# [EXERCISE BRIEF]
Please set down the records below exactly as they appear.

# [INFORMATION SHOWN]
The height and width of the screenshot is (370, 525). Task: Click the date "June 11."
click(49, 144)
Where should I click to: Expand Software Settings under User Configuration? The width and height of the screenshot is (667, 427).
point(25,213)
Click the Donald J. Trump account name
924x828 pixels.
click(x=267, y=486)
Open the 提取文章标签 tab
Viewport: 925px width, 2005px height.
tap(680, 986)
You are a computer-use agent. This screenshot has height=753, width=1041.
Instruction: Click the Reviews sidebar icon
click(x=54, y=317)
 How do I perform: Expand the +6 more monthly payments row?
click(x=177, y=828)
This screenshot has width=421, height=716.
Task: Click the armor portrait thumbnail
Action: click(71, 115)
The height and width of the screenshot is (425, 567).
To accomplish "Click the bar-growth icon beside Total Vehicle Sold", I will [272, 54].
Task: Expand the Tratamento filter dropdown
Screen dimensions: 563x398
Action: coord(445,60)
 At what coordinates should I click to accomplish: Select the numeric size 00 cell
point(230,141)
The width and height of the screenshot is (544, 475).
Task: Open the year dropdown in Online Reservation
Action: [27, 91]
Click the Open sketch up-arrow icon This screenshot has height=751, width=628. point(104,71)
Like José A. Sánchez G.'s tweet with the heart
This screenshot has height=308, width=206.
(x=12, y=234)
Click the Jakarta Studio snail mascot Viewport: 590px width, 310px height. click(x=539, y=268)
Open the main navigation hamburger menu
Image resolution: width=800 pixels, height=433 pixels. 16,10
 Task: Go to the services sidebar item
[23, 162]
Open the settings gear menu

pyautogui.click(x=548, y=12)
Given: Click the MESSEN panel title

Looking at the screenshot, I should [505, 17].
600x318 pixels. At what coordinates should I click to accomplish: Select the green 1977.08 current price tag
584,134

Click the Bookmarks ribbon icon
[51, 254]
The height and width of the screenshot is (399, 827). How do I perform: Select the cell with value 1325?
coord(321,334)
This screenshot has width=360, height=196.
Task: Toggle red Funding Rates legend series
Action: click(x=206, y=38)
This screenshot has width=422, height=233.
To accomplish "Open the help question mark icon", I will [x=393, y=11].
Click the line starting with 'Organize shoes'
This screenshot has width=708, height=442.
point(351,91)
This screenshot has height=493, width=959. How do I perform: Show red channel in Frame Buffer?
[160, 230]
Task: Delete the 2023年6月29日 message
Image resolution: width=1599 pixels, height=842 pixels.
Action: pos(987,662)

# [PROBLEM SOLUTION]
The height and width of the screenshot is (370, 525). Task: Click the date "June 11."
click(49, 144)
Where should I click to: Expand Software Settings under User Configuration? The width and height of the screenshot is (667, 427).
point(25,213)
Click the Donald J. Trump account name
924x828 pixels.
click(x=267, y=486)
Open the 提取文章标签 tab
Viewport: 925px width, 2005px height.
tap(680, 986)
You are a computer-use agent. This screenshot has height=753, width=1041.
Instruction: Click the Reviews sidebar icon
click(x=54, y=317)
 How do I perform: Expand the +6 more monthly payments row?
click(x=177, y=828)
This screenshot has width=421, height=716.
Task: Click the armor portrait thumbnail
Action: click(71, 115)
The height and width of the screenshot is (425, 567).
To accomplish "Click the bar-growth icon beside Total Vehicle Sold", I will [272, 54].
Task: Expand the Tratamento filter dropdown
Screen dimensions: 563x398
Action: coord(445,60)
 At what coordinates should I click to accomplish: Select the numeric size 00 cell
point(230,141)
The width and height of the screenshot is (544, 475).
Task: Open the year dropdown in Online Reservation
Action: [27, 91]
Click the Open sketch up-arrow icon This screenshot has height=751, width=628. point(104,71)
Like José A. Sánchez G.'s tweet with the heart
This screenshot has height=308, width=206.
(x=12, y=234)
Click the Jakarta Studio snail mascot Viewport: 590px width, 310px height. click(x=539, y=268)
Open the main navigation hamburger menu
Image resolution: width=800 pixels, height=433 pixels. 16,10
 Task: Go to the services sidebar item
[23, 162]
Open the settings gear menu

pyautogui.click(x=548, y=12)
Given: Click the MESSEN panel title

Looking at the screenshot, I should [505, 17].
600x318 pixels. At what coordinates should I click to accomplish: Select the green 1977.08 current price tag
584,134

Click the Bookmarks ribbon icon
[51, 254]
The height and width of the screenshot is (399, 827). How do I perform: Select the cell with value 1325?
coord(321,334)
This screenshot has width=360, height=196.
Task: Toggle red Funding Rates legend series
Action: click(x=206, y=38)
This screenshot has width=422, height=233.
To accomplish "Open the help question mark icon", I will [x=393, y=11].
Click the line starting with 'Organize shoes'
This screenshot has width=708, height=442.
point(351,91)
This screenshot has height=493, width=959. How do I perform: Show red channel in Frame Buffer?
[160, 230]
Task: Delete the 2023年6月29日 message
Image resolution: width=1599 pixels, height=842 pixels.
Action: pos(987,662)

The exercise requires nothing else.